### Tasks to carry out
- a) According to the Lenny Trčková profile, in which town was she born?
- b) Summarize the Lenny Trčková profile in two sentences.
- c) Resume the Lenny Trčková profile after its final sentence and keep writing.

Czech presenter (born 1978)

Lenny Trčková (born August 5, 1978) is a Czech radio presenter, TV presenter and model. She lives in Prague.

She hosts Host Óčka ("Ocko's guest") and Inbox TV shows on Czech music channel Óčko. She also hosts I.D. and Ranní kuropění - Wake up call shows on Czech Radio station ČRo 4 Radio Wave.

==Biography==
Trčková was born in Slavičín, Czechoslovakia (now Czech Republic), where she also studied in and graduated from secondary school, with a major in economics. Trčková worked in many areas of economics until 2001. During that time, she was also interested in cultural and musical events, helping to run a movie theatre and co-founding a local music festival named Festiválek.

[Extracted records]
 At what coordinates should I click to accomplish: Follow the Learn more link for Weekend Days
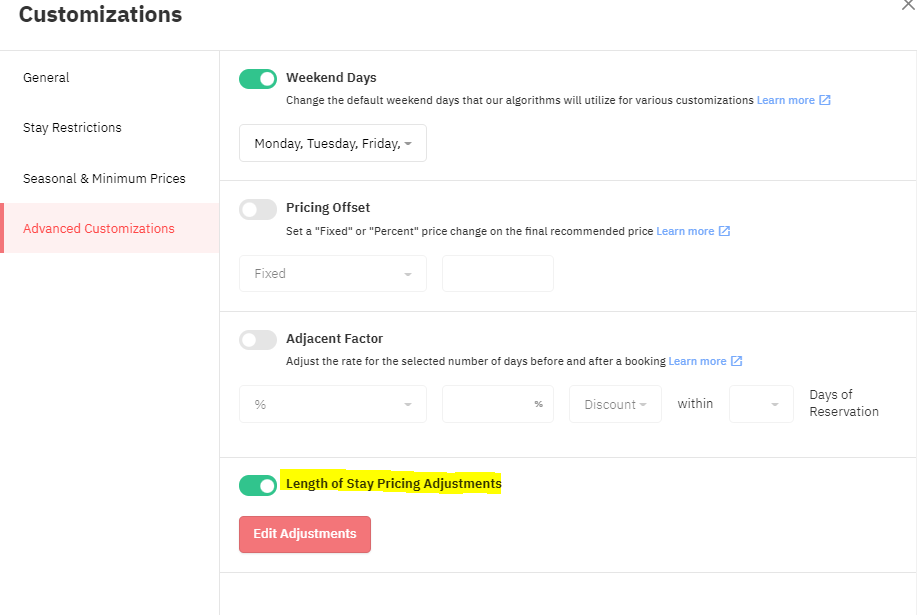(785, 100)
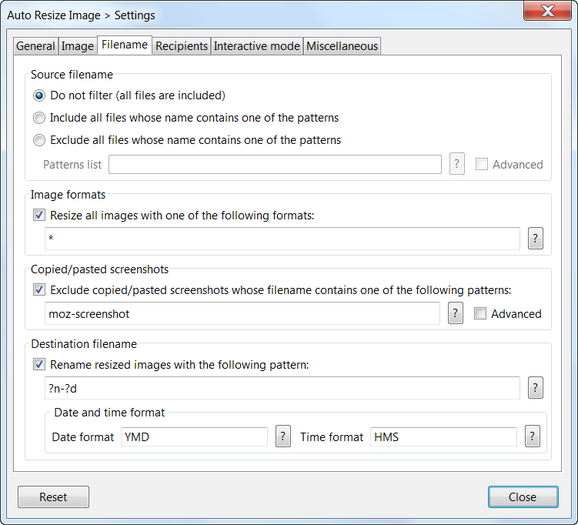Select 'Do not filter' radio option
The width and height of the screenshot is (578, 525).
[39, 95]
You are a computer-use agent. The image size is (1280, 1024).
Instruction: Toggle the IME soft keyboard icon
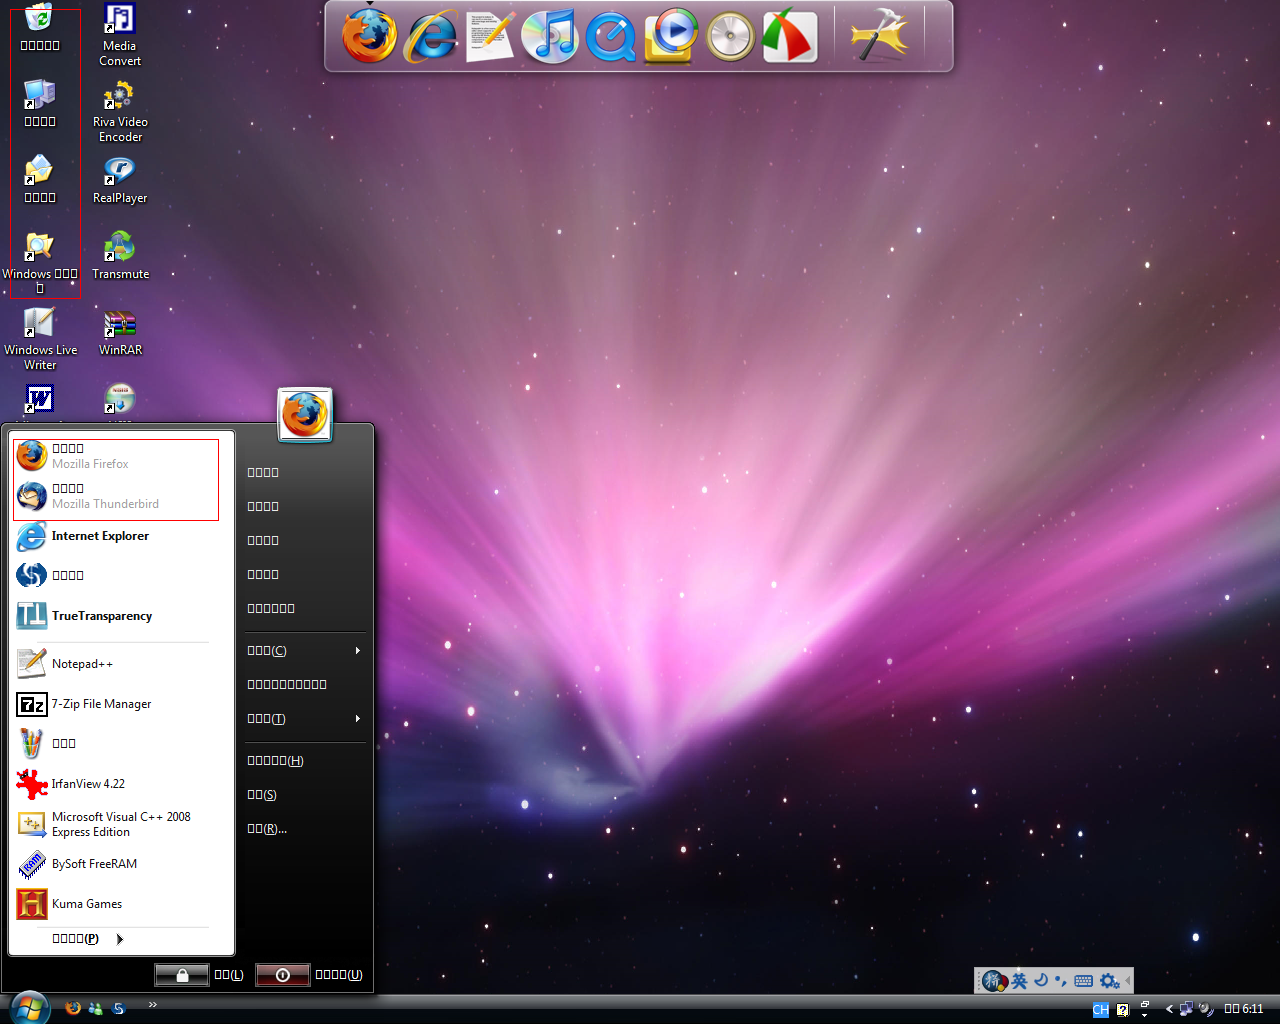point(1083,981)

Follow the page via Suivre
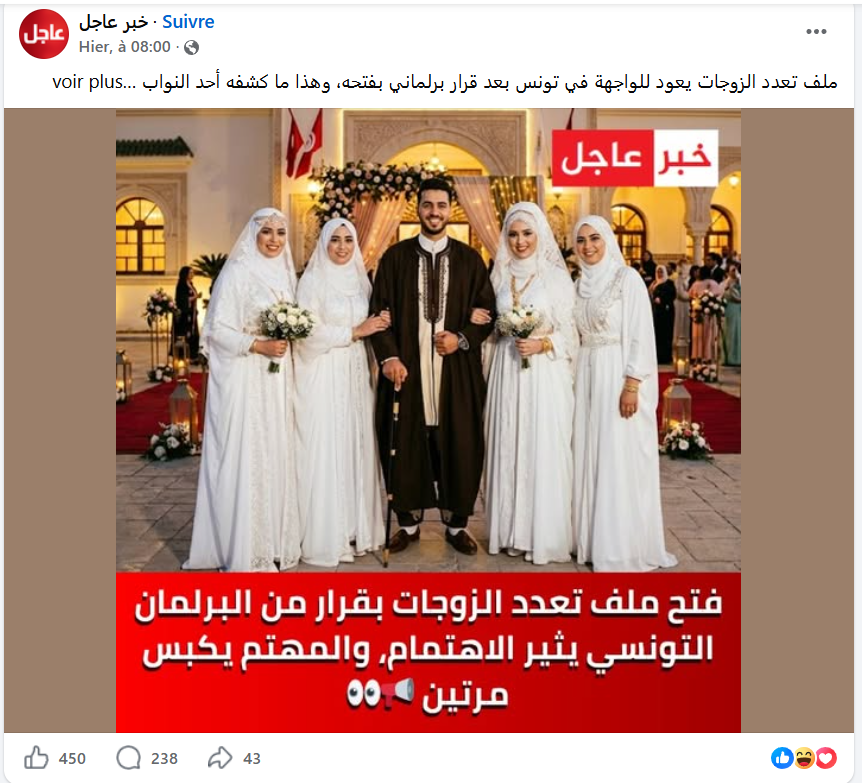pos(188,22)
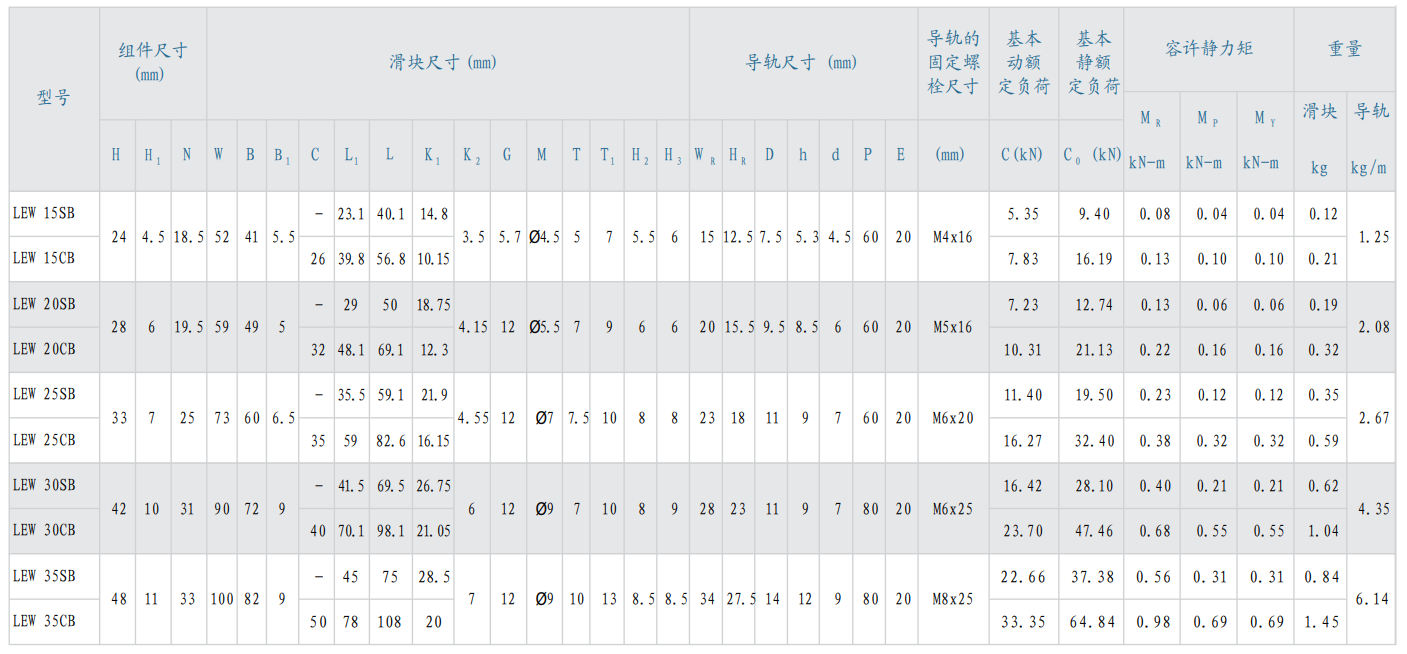The width and height of the screenshot is (1407, 654).
Task: Click the C(kN) column subheader
Action: (1022, 154)

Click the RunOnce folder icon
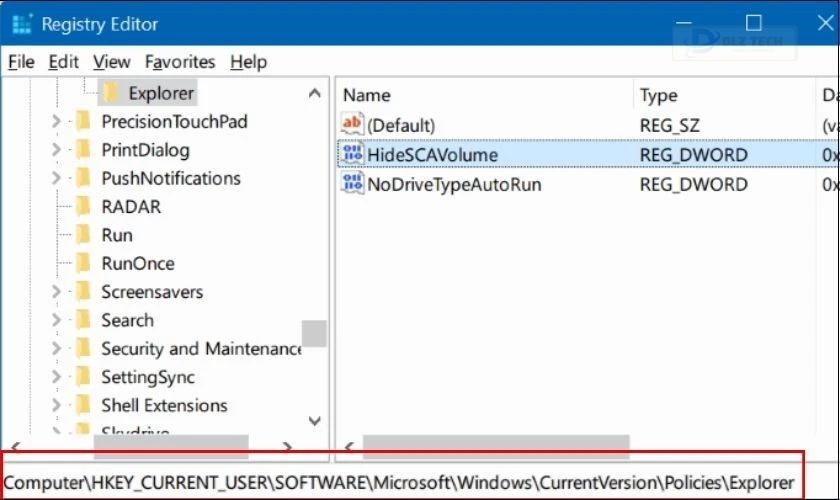click(x=84, y=264)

### Per-task answers
- a) She was born in Slavičín, Czechoslovakia (now the Czech Republic).

- b) Lenny Trčková, born August 5, 1978, is a Prague-based Czech radio presenter, TV presenter and model who hosts shows on the music channel Óčko and on the radio station ČRo 4 Radio Wave. Born in Slavičín, she graduated from secondary school with a major in economics and worked in economics until 2001, while also helping run a movie theatre and co-founding the local music festival Festiválek.

- c)
In 1999, Trčková moved to Prague and began working as a radio presenter and TV presenter. She worked with radio stations including Frekvence 1 (Na titulní straně), Fajn Radio (Fajn ráno), Express radio (D'rano) and on TV Praha (Maestro) and Czech Television (Styl).

Later, she started to host movie premieres and special events, including Elite Model Look, Hairdresser of the year, Diesel party, and Fashion show of Klára Nademlýnská.

==Personal life==
Trčková's hobbies are music, singing, books, horse riding, design and fashion.